La puerta del camarote del capitán estaba abierta de par en par. Jansen yacía en la litera.
El yate apenas si se movía. En medio del silencio se oía el romper de las olas contra el casco de la embarcación.
El deseo de Jansen se había cumplido: de nuevo se veía en medio del océano, a solas con madame Lamolle. El marino sabía que estaba muriendo. Había luchado contra la muerte durante varios días —tenía una herida con orificio de entrada y de salida en el vientre— y por fin quedó rendido.

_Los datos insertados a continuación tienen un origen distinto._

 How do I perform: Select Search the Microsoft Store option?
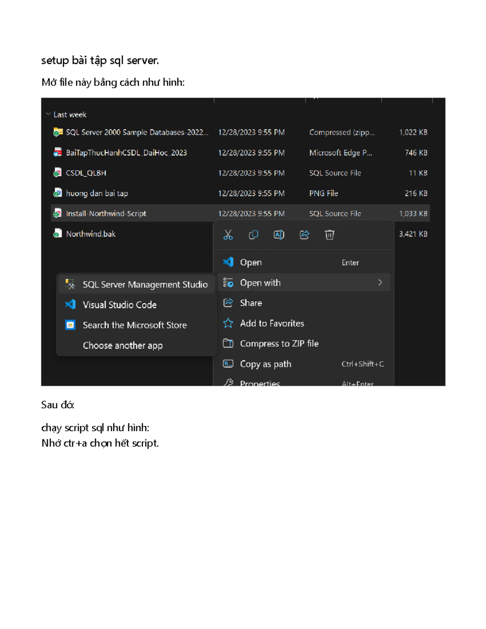135,325
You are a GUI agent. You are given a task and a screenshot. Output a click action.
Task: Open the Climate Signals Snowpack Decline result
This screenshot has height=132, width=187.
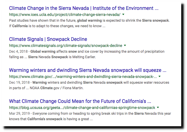point(48,39)
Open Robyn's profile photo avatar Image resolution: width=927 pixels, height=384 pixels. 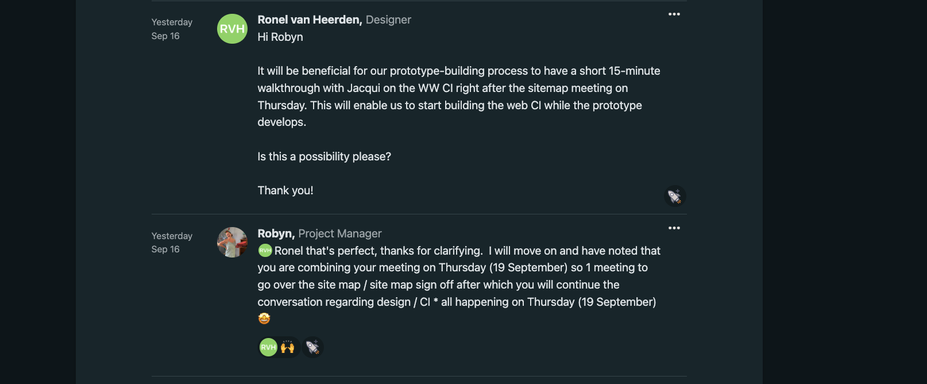[x=232, y=242]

Miraba las estrellas por la abierta puerta, que dejaba llegar a él el viento de la eternidad. No sentía ya ningún deseo ni temor, imbuido de la importancia del paso a la quietud eterna.
Entró, apareciendo como una sombra sobre el fondo de las estrellas, madame Lamolle. Se inclinó sobre él. Le preguntó con un susurro cómo se sentía. Jansen respondió moviendo los párpados, y ella comprendió que había querido decir: “Soy feliz, tú estás conmigo”. Luego, su pecho subió y bajó convulso repetidas veces, respirando con ansia, y Zoya se sentó a su lado. Se veía que tristes pensamientos bullían en su cabeza.
—Amigo, mi único amigo —dijo Zoya con serena desesperación—. Es usted el único que me ha amado, el único que me ha querido de verdad. Si usted se muere… ¡Qué frío, qué frío…!
Jansen no respondió; dio a entender, moviendo los párpados, que sí, efectivamente sentía frío. Zoya vio que su nariz adquiría un perfil más acusado y sus labios esbozaban una débil sonrisa: El rostro del capitán, poco antes tan lozano y sonrosado, parecía de cera. Zoya esperó unos minutos y luego rozó con sus labios la mano del marino. Pero él no había muerto aún. Abrió lentamente los ojos, despego los labios, y a Zoya le pareció que había dicho: “¡Qué bien…!”
Después, el semblante de Jansen quedó rígido. Zoya volvió la cabeza y, lenta, corrió las azules cortinas.